I lean against the wall, letting my head fall back. The water bottle crinkles in my grip. "The song's not right."

"The song's fine." Mike grabs his guitar from its stand. "You're the one who's not right. Drink something shady at that fancy pants party last night?"

"Smoke in a glass. One too many." I rub my temples. "That one snuck up on me. Rich people must spike their drinks with something extra."

Jace perks up. "Wait, what party?"

"Label signing celebration." I stretch my neck. "Some masquerade thing at Rosewood Hall, a castle in the middle of nowhere in upstate New York."

"That explains why we were stuck flying coach this morning." Jace spins in his chair. "Could've gotten us in for those spiked drinks."

"You think the guy who discovered Third Echo and Midnight Kings wanted our punk asses at his black-tie charity gala?" Mike sets down his coffee. The cup leaves a ring on his notebook where he's been scratching chord changes. "This was all politics. Right, Cal?"

"Yeah." The water's not helping my headache. "Reeves gave Luke two tickets. Said something about 'presenting the right image' before they announce the signing next week. Guess leather jackets and tattoos don't mix with penguin suits and champagne towers."

"Dope." Jace makes a face. "Did you at least mack down on some of those tiny sandwiches?"

"Wouldn't know. Too busy dodging questions about my 'artistic vision' from guys in thousand-dollar suits who probably think Nirvana is a yoga pose."

"Namaste." Jace spins his drumstick between his fingers. "Bet it beat playing The Exit/In back in Nashvegas."

The mention of Nashville sits like acid in my gut. Five years of playing that stage three nights a week. Morrison, always in the back, watching, counting his percentage. Making sure his investment paid off.

"Enough about that." My voice carries an edge that makes Jace stop spinning his drumstick. "We're here to work."

Mike sets his guitar down. Studies me for a moment. Then he crosses to the far wall where they keep the vintage instruments. His hand finds my old Gibson without looking. The same guitar I played the night Morrison found me in Charleston.

"Here." He hands it to me. "Play it like you wrote it. Before the producers got their hands on it."
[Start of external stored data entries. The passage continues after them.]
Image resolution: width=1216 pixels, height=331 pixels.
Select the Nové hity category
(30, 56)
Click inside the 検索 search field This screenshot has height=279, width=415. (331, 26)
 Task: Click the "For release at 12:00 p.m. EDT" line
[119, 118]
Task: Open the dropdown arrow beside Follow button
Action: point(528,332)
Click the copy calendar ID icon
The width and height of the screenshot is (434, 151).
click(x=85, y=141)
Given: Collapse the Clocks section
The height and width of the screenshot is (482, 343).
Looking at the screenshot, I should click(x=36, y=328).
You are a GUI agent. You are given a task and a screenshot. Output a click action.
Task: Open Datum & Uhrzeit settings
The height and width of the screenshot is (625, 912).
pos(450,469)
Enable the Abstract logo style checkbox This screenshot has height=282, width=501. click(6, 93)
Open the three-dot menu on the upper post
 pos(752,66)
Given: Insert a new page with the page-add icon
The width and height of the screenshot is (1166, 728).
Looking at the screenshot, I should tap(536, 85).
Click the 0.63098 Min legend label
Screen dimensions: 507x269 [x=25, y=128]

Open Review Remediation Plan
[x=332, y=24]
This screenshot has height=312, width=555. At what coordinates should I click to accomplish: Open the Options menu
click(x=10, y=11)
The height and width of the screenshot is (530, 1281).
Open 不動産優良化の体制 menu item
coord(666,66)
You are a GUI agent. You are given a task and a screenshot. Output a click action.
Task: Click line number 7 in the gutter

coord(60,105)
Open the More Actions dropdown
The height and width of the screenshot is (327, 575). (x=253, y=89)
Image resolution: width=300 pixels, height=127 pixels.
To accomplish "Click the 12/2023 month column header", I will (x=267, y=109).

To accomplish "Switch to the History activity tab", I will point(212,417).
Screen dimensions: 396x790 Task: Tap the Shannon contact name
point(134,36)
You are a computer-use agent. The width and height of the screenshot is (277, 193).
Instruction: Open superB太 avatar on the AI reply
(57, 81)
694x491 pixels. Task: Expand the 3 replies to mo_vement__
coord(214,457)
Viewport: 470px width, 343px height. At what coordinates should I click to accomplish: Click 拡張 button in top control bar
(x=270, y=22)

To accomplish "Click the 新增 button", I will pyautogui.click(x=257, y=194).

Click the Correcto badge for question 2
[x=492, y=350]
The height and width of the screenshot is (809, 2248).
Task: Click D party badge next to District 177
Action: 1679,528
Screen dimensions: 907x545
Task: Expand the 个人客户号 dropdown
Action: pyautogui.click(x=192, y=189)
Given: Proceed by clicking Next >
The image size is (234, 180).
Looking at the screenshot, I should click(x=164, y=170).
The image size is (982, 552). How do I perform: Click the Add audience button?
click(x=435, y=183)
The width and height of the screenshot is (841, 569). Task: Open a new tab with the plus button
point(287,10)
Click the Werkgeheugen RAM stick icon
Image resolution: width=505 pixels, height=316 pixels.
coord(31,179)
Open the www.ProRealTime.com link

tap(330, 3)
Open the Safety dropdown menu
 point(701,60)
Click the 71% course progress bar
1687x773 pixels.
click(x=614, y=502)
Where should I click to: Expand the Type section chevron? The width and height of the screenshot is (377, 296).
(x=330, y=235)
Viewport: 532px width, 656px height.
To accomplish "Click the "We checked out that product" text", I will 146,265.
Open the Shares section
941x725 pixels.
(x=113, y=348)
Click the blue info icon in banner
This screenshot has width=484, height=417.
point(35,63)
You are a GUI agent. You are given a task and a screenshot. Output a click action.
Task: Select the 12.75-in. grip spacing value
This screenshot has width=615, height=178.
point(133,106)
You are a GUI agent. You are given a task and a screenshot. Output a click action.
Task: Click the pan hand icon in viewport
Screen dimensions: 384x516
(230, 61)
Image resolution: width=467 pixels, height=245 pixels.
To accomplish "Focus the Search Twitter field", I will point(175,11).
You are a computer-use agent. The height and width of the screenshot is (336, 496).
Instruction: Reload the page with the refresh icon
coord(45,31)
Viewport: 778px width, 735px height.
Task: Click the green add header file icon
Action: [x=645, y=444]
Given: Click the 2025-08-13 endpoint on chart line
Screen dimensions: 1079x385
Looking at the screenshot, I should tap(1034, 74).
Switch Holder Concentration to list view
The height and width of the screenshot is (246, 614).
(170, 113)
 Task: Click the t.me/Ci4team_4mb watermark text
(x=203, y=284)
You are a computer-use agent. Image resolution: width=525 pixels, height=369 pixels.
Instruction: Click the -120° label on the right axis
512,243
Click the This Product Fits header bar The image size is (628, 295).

The Gibson's weight settles against me. The neck's worn smooth from countless nights of power chords and pain. I close my eyes and find the opening chord without thinking.

"You come around like a hurricane..." The words feel different this time. Raw. Real. The way I wrote them at three a.m. on Folly Beach.

The song spills out, stripped down to its bones. No effects. No production. Just truth and six strings.

"Chasing shadows down Meeting Street where promises don't mean a thing | You come around like a hurricane Leaving nothing but rain..."

When I finish, the control room stays quiet. Even Jace isn't fidgeting. Outside the studio windows, New York traffic honks and screams, but in here, the silence holds.

"That's what Pinnacle signed." Mike's voice breaks through. He leans back, arms crossed. "Not some polished radio hit. They signed you. The guy who wrote that on a small, hippy beach."

"Morrison always said?—"

"Morrison's a hack." Mike's fingers drum against his arm. The same rhythm he tapped out the night I told him I was signing Morrison's contract. "You're not in Nashville anymore. You're not that kid he found in Charleston. You're here because you've got something real to show the world."

The Gibson's strings dig into my fingers. I stare at the collection of platinum records lining the walls. They are filled with names I grew up worshipping. "Hmm. Not sure 'real' sells."

"Real is all you've got." Mike reaches for the soundboard. "One more take. Your way."

Jace nods, unusually serious. "Screw the polish, man. That raw shit just now? That's what made me want to join this band."

I head back to the booth. The foam padding on the walls absorbs everything but doubt.

I adjust the mic, watching Mike through the glass as he sets levels. He's been here since the beginning. Seen every high and every low. Followed me to Nashville when everything went to hell.

The red light glows.

This time, when I close my eyes, I let the walls down. Let everything in. The doubt. The hunger. The fear. Every dirty club and empty tip jar. Every promise Morrison made and broke. Every reason I left Charleston behind.